The Davis City Council has already approved the Sterling Apartments, it is set to hear Lincoln40 and, last week, the council agreed to move forward with the application of Nishi. All told, those three projects figure to provide housing for over 4000 students and to close the housing gap between what UC Davis is willing to commit to on campus and what we need.
We have talked about the issue of student housing as a function of the vacancy, but what we have not done is discuss it nearly enough as a function of traffic impact reduction.
As we pointed out in August when evaluating the Lincoln40 Traffic Analysis, there was not enough analysis or attention given to the fact that, while Lincoln40 may put 800 or so more residents on Olive Drive, most of those individuals will be walking or biking to campus – not driving. And so, the result may be to reduce the impact on the Richards-Olive intersection rather than increase it.
Traffic itself also has a byproduct – carbon dioxide and GHG (greenhouse gas) emissions which impact global warming.
It is common sense to understand that putting more student housing in town and next to campus, the campus will reduce GHG emissions and therefore its carbon footprint. But if you look at the Campus Travel Study, you will see just how stark that data actually is.
This is a chart that we have not previously shown, which estimates the amount of CO2 emitted by mode and role.
The key stat is the 240 thousand pounds per day produced by those people who live outside of Davis, while those who live within Davis only produce about 22 thousand points. And that number shrinks to about 100 to 143 pounds per day for those who live on campus or at West Village. I will come back to this point shortly.
Here we see that on a daily basis about 8380 people drive alone to UC Davis and a total of 9519 on a daily basis take some form of vehicular transportation. The biggest guilty parties are people who live outside of Davis. See that 4658 of the 7179 people who live outside of Davis drive alone to UC Davis, while just 3722 of the 36804 people who live within Davis drive alone.
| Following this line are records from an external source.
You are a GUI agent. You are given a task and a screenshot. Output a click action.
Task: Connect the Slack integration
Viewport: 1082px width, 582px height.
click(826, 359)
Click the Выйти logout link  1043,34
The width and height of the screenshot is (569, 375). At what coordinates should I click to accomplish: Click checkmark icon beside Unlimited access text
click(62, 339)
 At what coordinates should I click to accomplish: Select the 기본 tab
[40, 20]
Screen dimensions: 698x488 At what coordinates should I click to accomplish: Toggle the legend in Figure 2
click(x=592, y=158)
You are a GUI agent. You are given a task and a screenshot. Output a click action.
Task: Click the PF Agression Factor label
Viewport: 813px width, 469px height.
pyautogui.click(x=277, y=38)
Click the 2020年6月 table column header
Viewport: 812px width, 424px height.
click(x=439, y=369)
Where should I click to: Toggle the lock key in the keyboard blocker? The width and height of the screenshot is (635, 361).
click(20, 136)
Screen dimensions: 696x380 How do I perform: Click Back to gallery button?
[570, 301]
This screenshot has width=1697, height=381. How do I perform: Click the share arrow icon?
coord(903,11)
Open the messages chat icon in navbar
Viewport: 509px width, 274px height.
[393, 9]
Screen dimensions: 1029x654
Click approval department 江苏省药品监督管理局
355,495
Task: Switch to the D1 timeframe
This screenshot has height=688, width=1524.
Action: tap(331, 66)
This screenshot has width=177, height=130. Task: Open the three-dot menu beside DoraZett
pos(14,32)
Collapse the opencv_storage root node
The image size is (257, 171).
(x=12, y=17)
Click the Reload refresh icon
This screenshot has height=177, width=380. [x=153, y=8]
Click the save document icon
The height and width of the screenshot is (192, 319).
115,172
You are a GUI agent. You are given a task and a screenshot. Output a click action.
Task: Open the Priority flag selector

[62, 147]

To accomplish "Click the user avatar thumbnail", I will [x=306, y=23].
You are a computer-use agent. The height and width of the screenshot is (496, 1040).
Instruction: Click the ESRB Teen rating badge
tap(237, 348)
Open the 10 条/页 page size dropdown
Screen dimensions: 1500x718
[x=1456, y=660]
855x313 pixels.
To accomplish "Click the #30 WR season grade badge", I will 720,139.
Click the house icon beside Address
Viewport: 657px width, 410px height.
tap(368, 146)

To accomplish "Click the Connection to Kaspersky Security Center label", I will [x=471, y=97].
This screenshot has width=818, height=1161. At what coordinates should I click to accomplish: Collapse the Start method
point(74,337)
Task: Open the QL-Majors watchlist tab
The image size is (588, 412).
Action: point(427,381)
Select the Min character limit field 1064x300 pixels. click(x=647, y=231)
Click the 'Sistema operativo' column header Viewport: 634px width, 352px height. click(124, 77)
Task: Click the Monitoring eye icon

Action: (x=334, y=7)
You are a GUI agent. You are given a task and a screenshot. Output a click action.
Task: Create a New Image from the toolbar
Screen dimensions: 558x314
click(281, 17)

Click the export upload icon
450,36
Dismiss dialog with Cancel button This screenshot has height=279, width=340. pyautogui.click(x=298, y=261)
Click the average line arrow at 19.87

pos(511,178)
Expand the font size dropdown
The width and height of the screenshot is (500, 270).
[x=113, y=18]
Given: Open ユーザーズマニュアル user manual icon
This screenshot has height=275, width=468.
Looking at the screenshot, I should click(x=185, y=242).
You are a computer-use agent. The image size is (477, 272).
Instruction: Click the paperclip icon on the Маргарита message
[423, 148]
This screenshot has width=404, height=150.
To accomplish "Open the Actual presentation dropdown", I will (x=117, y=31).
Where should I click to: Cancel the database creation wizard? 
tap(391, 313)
That means of those who live outside of Davis, 65 percent of them drive alone. However, only a smidge over 10 percent of those who live within Davis drive alone.
But we can actually drill down deeper. If we look at the numbers, both Lincoln40 and Nishi should have driver behavior as if they were on campus.
Those who live within a mile of campus – almost 94 percent of them walk or bike and only 1 percent of them drive. Almost no one who lives at Nishi is going to drive to get to campus. It is easier
to bike or walk from Nishi onto campus. A small percentage will take the bus (about 4 percent).
Sterling is further, but even at its distance just 12 percent drive alone, and 15 percent drive alone or carpool – whereas 52 percent bike and 30 percent use the bus.
That is a far cry those who live beyond five miles from campus, where more than three-quarters will drive alone and upwards of 90 percent will either drive alone or carpool.
The bottom line is clear here – if you wish to reduce traffic impacts and GHG emissions, putting housing at Lincoln40 and Nishi would be a huge plus.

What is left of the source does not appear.